The answer bursts out of me. “Because I’d look at them if I had them. I wouldn’t stop looking at them,” I say, not bothering to play it cool.

Her gaze softens, but there’s something bittersweet in her tone as she says, “That’s why I held on to them. To look at them.”

The light ahead changes to red, and I slow down, the weight of her words sinking in. “I want them.”

She raises a brow. “Are you sure?”

“Yeah, I’m sure. Why? Are they bad photos?”
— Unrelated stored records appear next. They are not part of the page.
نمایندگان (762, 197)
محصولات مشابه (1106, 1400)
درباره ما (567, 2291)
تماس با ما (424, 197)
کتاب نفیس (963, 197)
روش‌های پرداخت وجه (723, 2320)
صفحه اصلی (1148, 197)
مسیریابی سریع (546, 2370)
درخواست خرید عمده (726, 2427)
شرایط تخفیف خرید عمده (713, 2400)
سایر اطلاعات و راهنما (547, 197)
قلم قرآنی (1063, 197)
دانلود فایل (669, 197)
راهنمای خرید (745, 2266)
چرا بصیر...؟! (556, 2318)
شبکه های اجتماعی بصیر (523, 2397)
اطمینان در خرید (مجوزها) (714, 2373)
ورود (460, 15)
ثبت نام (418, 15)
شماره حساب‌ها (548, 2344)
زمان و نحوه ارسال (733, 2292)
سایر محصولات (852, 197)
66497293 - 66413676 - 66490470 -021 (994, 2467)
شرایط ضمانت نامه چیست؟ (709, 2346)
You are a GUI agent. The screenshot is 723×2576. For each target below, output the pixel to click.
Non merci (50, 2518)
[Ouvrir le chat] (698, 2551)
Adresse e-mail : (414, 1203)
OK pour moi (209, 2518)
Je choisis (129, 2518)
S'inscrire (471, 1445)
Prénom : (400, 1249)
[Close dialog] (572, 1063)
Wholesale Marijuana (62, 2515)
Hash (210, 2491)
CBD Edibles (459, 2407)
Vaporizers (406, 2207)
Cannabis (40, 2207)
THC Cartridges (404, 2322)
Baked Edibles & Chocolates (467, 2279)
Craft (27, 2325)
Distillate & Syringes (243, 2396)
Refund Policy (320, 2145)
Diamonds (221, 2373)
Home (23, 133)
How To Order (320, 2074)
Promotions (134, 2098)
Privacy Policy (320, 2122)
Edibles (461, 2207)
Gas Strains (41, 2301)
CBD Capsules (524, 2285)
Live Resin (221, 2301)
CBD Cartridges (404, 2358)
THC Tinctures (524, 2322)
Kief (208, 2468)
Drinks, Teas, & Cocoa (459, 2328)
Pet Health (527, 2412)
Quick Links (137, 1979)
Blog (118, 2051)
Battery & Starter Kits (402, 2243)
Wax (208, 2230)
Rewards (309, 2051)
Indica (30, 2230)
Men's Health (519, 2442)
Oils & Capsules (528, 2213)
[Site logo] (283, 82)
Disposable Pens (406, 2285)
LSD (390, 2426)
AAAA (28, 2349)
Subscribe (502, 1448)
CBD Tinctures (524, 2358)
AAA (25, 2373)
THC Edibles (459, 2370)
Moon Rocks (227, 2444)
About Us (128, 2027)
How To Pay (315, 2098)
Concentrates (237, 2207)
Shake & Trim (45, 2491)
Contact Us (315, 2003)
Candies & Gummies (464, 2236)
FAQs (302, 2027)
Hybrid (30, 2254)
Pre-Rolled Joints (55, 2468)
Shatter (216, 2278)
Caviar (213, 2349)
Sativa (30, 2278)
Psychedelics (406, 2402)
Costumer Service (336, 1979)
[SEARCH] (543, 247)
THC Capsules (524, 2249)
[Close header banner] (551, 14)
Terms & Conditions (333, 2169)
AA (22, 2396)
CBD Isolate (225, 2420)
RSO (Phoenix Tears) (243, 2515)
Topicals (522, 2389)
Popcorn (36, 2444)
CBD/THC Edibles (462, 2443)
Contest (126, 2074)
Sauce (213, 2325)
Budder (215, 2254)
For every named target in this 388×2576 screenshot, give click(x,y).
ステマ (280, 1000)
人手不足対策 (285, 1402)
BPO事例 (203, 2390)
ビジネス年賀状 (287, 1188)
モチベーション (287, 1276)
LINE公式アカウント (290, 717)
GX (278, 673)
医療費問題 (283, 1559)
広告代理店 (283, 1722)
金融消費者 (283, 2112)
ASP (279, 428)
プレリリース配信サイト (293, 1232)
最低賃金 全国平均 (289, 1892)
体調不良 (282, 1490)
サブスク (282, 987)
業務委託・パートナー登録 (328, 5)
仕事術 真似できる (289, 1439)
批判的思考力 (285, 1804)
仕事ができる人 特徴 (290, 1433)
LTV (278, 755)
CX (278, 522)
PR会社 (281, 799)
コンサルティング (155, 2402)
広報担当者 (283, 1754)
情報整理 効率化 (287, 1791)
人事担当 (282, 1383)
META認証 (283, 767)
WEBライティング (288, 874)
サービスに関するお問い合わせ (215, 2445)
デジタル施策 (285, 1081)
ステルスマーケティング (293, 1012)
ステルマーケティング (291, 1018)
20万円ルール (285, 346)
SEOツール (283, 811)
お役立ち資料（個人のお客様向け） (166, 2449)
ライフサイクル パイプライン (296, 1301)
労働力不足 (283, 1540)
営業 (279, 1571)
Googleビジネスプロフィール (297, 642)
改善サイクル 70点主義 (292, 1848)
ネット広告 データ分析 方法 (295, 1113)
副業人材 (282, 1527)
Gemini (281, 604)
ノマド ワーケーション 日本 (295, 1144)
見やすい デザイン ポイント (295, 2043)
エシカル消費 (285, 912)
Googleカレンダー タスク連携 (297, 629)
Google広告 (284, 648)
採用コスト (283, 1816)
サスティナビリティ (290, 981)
Her lips twitch into a smile. “No, they’re good.”

“So I’ll like them,” I say, feeling…relief, but a wild excitement too.

“Maybe too much,” she adds.

I’ll consider myself warned.

* * *

That night, I’m dog-sitting for my mom and Harvey, so I’m walking their four rescue Chihuahuas—Bippity, Boppity, Boo, and Cindy—along Marina Green when my phone pings.

It’s a message from Leighton. I know I should focus on these tiny terrors, let them get their walk, but every fiber in me wants to check.

With each ounce of self-control, I ignore it while they finish up.

The second I get home, I unclip their leashes, send them off to their heated dog beds—because of course they have heated dog beds—and finally open the message.

I was not prepared.

Holy shit, I was not prepared for this. And I need to enjoy the fuck out of it.

I head over to a dark oak cabinet next to the TV I rarely watch, grab a bottle of scotch from my collection of the finest vintages, and pour two fingers.

With the amber liquid in the tumbler, I return to the couch and take a long pull that I savor, feeling the good burn.

Then, I open the pictures again, ready to savor them.

As I look, my breath catches, a fire starting, then blazing in my chest as I scroll through the shots, each one more intense than the last.

One by one, I study every frame: the way I looked at her, the way I wanted her, the way I moved behind her, my hands brushing her arms. Then, there it is—the moment I kissed her, my hand on her throat, the trust in her gaze, and her whispered desires captured in every pixel.

I can’t take it much longer. I’m rock hard and far too aroused while my mom’s dogs watch me staring greedily at the photos. Setting down the glass on the coffee table, I replay my memories of the day, then…fuck it.

It won’t be the first time I’ve done this to thoughts of Leighton. Probably won’t be the last. I unzip my jeans, take out my aching shaft, and tug.

It’s a relief, but only for a few seconds. I breathe out hard, giving in to the lust that grips me, the want I feel for her…my coach’s daughter.

For a few seconds, I freeze over those words—coach’s daughter.

Don’t go there again. Get it together. Stop fucking thinking of her.

But the dick is sometimes stronger than the will.